Therapeutic thoracentesis (TT) is an alternative to a chest tube, which involves draining the pleural space using a small catheter which is then removed. This can be repeated if fluid reaccumulates, but the patient is able to mobilise or even be discharged between procedures. During my NIHR Doctoral Research Fellowship (DRF) I completed the first randomised trial comparing chest tube drainage to TT (n=10).

The focus was demonstrating feasibility of recruitment and pilot proof of the protocol (both demonstrated), and secondary analysis showed hospital length of stay was reduced by 50% in the TT group. As effective antibiotic therapy is required for successful resolution of the infected pleural fluid it is vital to understand how drainage technique and antibiotic choice (drug/route/duration) impacts antibiotic pharmacokinetics/pharmacodynamics (PK/PD) .

Aim: To test whether TT can reduce the hospital length of stay for patients with pleural infection and how antibiotic PK/PD is impacted, or can be optimised.

Methods: During this Efficacy and Mechanism (EME) Programme Advanced Fellowship I will run a full-scale clinical trial comparing chest tube drainage to TT. The Initial Management of Pleural infection: Aspiration versus Chest Tube (IMPACT) trial will recruit 172 patients from 12 UK hospitals over 30 months. This sample size will detect a 40% reduction in hospital length of stay from the intervention (8 vs 13 days), 90% power, alpha 0.05. This would represent a clinically important reduction that would alter current treatment paradigms.

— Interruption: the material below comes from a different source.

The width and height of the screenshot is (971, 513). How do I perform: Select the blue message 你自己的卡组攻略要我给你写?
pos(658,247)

To address the uncertainties around antibiotic PK/PD I have embedded a mechanistic workstream within the IMPACT trial. The pleural fluid drained from the TT and chest tubes from trial participants will be collected and correlated with antibiotic treatment. This will be analysed to address the PK/PD of antibiotics in the pleural fluid using techniques developed during my NIHR DRF.

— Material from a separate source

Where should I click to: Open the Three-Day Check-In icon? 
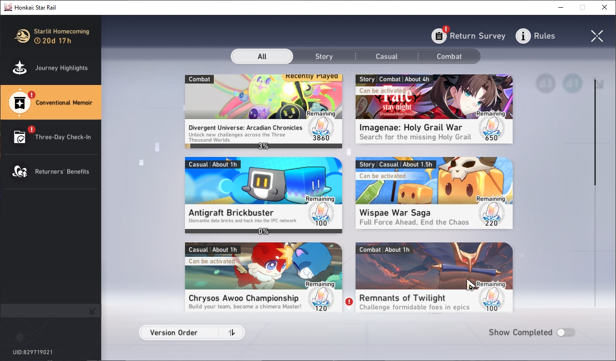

By performing this during a trial it will provide a real-world assessment of which antibiotics should be used, whether oral antibiotics are equivalent to intravenous, and how drainage strategy affects antibiotic PK/PD.

Impact and dissemination: Both the clinical and mechanistic workstreams have the potential to generate practice changing findings that reduce the burden of pleural infection. I will publish results in medical journals and co-develop infographics that summarise the results for participants, charities, and the public.